A **fresh** read that lands on an oversized cluster needs **no change**: it returns the
first `cap` ties, `ComputeResumeCursor` stores `(T, cap)`, and the *next* (resume) read
hits the stuck branch — which now over-fetches. The `(T, N)`/`skip >= clusterCount`
degenerate self-heals (slice empty → drained branch → advance past T).
### Testing (WS-A)
- Pure `HistoryPaging.SliceTieCluster` unit tests: mid-cluster slice, last (short) slice +
advance-past-T, exact-cap-boundary, `skip >= clusterCount` self-heal, `T == endUtc`
terminal, drained-with-window-left emits CP.

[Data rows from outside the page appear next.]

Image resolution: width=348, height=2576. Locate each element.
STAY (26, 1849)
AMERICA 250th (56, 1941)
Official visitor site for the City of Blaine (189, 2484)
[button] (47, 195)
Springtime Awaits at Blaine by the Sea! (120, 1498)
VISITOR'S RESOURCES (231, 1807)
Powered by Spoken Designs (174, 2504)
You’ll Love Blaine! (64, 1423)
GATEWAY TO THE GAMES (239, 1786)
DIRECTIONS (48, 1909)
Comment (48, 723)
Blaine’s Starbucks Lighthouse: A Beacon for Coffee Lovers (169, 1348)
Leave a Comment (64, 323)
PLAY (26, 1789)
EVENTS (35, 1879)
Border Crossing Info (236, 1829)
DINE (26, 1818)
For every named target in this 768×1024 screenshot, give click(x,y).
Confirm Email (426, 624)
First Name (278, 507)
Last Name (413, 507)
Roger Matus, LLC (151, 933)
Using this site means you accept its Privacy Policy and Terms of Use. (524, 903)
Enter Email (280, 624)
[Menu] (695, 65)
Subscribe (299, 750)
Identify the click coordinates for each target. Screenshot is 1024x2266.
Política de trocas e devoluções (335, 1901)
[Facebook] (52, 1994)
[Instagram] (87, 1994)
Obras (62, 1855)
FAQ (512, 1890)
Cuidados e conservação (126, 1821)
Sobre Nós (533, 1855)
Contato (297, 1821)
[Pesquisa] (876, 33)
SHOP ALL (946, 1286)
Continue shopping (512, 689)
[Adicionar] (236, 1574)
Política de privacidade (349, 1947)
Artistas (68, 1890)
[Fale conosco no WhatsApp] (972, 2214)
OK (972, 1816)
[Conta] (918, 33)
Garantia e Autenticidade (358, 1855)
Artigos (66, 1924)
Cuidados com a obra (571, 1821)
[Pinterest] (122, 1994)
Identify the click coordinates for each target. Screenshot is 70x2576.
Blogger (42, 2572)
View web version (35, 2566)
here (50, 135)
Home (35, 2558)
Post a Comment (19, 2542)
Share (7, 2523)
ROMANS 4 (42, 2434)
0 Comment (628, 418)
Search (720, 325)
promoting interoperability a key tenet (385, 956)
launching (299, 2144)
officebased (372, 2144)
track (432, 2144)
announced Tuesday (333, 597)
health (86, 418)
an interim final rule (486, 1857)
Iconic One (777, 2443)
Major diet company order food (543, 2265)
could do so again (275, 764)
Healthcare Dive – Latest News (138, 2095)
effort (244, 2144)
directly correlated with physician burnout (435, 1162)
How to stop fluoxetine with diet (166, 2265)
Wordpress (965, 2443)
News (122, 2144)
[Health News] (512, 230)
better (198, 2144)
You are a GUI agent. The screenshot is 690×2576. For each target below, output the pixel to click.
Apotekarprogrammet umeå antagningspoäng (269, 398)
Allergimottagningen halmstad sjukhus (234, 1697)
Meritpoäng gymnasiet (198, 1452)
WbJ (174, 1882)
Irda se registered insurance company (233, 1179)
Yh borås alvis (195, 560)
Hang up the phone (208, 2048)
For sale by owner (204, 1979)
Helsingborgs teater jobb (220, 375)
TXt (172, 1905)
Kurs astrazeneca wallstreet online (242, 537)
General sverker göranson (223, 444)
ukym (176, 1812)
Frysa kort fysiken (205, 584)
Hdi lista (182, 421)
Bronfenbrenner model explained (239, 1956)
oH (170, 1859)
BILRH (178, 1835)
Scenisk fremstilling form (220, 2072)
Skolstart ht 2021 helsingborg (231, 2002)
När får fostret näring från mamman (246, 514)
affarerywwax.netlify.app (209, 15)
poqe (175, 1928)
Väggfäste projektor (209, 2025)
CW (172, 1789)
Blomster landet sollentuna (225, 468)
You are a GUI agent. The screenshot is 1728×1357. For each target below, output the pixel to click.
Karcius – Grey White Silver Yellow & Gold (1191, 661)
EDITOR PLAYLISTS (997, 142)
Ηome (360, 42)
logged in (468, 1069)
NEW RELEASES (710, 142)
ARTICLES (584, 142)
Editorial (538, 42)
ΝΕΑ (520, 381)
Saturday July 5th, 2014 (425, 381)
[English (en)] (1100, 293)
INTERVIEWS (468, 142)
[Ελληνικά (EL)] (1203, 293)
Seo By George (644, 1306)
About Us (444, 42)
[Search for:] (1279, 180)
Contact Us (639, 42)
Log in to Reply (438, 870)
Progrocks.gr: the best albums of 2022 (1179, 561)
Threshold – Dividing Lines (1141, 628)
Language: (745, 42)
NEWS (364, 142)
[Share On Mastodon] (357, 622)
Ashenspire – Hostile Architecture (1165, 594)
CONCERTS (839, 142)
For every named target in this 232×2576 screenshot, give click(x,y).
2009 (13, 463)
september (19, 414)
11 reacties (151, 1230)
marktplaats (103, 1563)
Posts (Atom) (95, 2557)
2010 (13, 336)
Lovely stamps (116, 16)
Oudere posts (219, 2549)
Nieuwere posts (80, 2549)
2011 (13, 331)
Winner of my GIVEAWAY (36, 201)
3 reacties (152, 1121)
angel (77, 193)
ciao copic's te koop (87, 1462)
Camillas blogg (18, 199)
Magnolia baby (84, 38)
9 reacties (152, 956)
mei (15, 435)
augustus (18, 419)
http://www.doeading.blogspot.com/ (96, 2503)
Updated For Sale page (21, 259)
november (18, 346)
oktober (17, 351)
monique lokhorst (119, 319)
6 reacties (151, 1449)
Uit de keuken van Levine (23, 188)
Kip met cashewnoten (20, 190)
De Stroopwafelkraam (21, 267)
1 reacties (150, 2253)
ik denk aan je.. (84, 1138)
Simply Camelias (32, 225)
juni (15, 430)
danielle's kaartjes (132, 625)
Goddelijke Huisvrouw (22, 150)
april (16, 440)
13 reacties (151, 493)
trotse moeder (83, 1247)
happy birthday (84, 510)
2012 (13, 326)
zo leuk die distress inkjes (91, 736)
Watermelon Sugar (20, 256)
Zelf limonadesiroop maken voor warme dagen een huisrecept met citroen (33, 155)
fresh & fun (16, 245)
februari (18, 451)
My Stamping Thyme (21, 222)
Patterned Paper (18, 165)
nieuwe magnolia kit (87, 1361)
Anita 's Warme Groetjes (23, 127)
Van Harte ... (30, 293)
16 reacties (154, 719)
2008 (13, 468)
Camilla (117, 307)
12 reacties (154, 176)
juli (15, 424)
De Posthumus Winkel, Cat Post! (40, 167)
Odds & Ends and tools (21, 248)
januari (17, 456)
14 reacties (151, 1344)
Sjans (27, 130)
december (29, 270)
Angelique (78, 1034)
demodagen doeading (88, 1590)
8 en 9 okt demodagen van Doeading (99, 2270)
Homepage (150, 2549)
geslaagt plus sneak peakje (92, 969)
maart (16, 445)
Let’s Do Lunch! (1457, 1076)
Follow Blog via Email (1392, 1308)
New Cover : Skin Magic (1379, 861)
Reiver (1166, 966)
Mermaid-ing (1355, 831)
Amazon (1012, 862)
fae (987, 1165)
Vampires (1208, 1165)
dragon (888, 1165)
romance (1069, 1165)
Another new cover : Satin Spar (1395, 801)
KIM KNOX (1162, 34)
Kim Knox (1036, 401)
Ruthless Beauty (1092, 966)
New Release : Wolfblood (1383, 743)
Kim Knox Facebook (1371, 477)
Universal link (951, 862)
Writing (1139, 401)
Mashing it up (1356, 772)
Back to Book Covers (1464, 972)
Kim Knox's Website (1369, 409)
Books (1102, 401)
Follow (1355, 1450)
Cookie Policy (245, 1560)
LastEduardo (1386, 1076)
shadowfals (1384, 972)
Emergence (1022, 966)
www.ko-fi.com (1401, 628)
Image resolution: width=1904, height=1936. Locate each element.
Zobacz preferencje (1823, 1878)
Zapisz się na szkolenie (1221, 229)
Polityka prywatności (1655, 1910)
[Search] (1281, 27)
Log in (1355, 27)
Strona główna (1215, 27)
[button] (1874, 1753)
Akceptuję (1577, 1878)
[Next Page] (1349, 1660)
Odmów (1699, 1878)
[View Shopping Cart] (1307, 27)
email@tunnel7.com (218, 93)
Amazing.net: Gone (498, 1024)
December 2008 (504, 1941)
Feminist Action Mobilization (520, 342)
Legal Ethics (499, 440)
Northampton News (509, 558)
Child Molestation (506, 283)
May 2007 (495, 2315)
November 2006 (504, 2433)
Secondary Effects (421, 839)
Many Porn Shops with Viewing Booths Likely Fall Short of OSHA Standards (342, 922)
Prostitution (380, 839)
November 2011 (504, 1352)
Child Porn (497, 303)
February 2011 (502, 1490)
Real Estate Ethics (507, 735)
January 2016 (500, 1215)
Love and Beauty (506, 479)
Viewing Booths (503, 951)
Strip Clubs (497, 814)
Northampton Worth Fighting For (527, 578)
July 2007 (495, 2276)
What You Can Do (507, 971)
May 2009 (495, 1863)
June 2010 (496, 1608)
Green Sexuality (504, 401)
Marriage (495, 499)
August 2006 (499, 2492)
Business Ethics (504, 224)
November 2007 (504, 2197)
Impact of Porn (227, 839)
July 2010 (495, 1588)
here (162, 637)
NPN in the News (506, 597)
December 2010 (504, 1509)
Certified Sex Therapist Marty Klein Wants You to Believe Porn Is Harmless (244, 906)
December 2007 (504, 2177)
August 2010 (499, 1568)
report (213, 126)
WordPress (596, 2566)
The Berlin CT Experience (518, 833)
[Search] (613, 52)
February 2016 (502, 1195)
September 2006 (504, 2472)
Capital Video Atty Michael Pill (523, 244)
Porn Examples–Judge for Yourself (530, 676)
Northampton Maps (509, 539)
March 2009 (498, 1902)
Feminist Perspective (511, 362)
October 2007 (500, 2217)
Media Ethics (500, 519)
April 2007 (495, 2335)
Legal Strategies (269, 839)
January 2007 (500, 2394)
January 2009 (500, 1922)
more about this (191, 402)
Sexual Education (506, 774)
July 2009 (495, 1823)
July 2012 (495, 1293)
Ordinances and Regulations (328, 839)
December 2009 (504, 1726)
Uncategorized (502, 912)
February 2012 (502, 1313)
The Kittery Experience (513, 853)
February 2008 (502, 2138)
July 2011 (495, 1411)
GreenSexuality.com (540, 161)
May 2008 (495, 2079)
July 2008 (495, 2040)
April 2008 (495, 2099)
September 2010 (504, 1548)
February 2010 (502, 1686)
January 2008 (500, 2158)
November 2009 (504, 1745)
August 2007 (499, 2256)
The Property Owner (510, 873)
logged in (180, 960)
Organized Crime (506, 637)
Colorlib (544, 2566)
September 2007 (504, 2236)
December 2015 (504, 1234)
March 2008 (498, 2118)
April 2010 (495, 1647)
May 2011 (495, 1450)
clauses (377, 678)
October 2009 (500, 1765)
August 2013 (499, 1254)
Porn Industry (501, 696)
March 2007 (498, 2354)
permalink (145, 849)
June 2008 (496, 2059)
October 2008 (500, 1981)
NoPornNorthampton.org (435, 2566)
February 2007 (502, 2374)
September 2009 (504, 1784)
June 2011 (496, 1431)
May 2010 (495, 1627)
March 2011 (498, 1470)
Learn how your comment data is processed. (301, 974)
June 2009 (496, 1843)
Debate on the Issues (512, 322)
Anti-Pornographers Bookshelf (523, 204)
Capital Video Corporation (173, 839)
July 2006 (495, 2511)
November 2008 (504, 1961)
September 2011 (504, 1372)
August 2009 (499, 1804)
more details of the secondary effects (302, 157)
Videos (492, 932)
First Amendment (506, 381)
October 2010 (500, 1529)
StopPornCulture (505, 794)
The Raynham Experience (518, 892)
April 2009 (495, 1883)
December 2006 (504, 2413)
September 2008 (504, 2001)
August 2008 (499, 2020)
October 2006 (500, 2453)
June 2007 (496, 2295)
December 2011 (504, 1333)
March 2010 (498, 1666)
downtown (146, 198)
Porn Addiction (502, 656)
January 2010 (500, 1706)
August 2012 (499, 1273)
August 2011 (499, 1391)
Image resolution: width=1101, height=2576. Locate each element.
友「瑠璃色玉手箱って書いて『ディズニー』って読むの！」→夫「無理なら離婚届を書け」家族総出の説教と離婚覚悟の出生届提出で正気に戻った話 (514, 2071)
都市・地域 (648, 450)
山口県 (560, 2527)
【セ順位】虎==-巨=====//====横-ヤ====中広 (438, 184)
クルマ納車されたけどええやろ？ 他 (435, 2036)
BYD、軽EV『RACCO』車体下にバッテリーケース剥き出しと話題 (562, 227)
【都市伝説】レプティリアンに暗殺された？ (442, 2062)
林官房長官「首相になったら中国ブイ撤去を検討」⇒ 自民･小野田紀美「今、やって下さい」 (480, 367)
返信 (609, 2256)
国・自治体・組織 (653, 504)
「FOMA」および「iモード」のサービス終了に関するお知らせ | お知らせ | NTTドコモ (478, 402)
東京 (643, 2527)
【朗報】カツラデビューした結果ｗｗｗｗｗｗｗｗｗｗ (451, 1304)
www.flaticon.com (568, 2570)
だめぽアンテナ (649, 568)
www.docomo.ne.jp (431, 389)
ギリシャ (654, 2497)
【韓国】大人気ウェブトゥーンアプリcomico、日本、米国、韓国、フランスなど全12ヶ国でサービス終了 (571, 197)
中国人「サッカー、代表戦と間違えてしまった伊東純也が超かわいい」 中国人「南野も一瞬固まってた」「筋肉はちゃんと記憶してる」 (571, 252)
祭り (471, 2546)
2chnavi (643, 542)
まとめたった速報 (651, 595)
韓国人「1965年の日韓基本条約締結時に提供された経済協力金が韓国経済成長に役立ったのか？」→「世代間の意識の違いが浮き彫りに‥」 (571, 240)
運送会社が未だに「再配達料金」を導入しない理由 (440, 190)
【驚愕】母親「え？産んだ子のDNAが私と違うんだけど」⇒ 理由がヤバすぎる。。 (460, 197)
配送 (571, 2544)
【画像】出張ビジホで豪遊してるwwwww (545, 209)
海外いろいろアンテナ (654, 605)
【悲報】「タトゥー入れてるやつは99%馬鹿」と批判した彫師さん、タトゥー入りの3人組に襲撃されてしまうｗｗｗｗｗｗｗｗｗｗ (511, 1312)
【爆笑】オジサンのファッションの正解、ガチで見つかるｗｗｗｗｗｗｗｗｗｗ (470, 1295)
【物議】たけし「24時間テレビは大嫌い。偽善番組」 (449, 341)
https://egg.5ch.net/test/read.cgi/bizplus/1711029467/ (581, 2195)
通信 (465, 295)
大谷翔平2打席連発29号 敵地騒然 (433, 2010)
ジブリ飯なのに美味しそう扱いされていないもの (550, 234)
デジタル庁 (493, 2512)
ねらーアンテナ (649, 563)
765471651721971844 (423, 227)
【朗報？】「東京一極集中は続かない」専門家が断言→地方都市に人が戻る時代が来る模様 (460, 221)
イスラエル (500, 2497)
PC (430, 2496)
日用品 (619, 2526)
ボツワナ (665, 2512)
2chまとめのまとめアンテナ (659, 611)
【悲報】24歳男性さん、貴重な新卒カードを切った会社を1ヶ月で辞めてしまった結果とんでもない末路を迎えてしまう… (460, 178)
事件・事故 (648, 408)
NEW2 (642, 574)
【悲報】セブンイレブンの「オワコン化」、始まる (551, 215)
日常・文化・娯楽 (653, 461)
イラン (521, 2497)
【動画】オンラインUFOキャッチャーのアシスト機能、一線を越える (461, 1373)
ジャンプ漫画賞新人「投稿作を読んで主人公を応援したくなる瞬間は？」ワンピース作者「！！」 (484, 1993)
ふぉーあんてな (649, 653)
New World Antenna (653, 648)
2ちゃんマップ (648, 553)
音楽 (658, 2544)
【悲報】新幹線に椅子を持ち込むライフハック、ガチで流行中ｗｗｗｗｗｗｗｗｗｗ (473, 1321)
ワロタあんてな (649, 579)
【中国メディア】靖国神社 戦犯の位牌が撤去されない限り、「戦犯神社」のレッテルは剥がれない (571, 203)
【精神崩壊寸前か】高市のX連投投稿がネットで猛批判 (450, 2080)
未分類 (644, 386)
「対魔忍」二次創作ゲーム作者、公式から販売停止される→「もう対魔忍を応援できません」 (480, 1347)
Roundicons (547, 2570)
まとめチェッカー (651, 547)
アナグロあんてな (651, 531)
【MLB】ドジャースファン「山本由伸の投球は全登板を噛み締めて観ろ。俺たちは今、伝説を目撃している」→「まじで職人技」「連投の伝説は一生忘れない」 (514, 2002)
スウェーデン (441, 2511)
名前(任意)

- `ServeRawPaged` integration vs a fake `IHistorianDataSource` returning an oversized
cluster (cluster bigger than cap at one timestamp): assert the full cluster is paged out
across N resumes with no duplicates/drops, then the window past T is read, then terminal —
and that `> MaxTieClusterOverfetch` still loud-fails.
- Regression: the existing small-tie-cluster + normal Raw paging tests stay green.
---
## WS-B — AbCip + TwinCAT UDT member-paths
### Problem
Both §2 lines point to the **same feature** — make individual UDT members addressable:
- **AbCip** (`stillpending.md:50`): bare-name read of a member-bearing UDT returns
`BadNotSupported` (`AbCipDriver.cs:515-522`); UDT type maps to a `String` placeholder
(`AbCipDataTypeExtensions.cs:33`). *"Must address individual member paths."*
- **TwinCAT** (`stillpending.md:51`): pre-declared Structure tags are **rejected** at parse
(`TwinCATDriverFactoryExtensions.cs:89-100`, by design — the error tells the operator to
*"discover UDT members individually"*); discovered UDTs/FBs are **silently skipped**
(`MapSymbolType``null``DiscoverAsync` drops, `AdsTwinCATClient.cs:349/364`).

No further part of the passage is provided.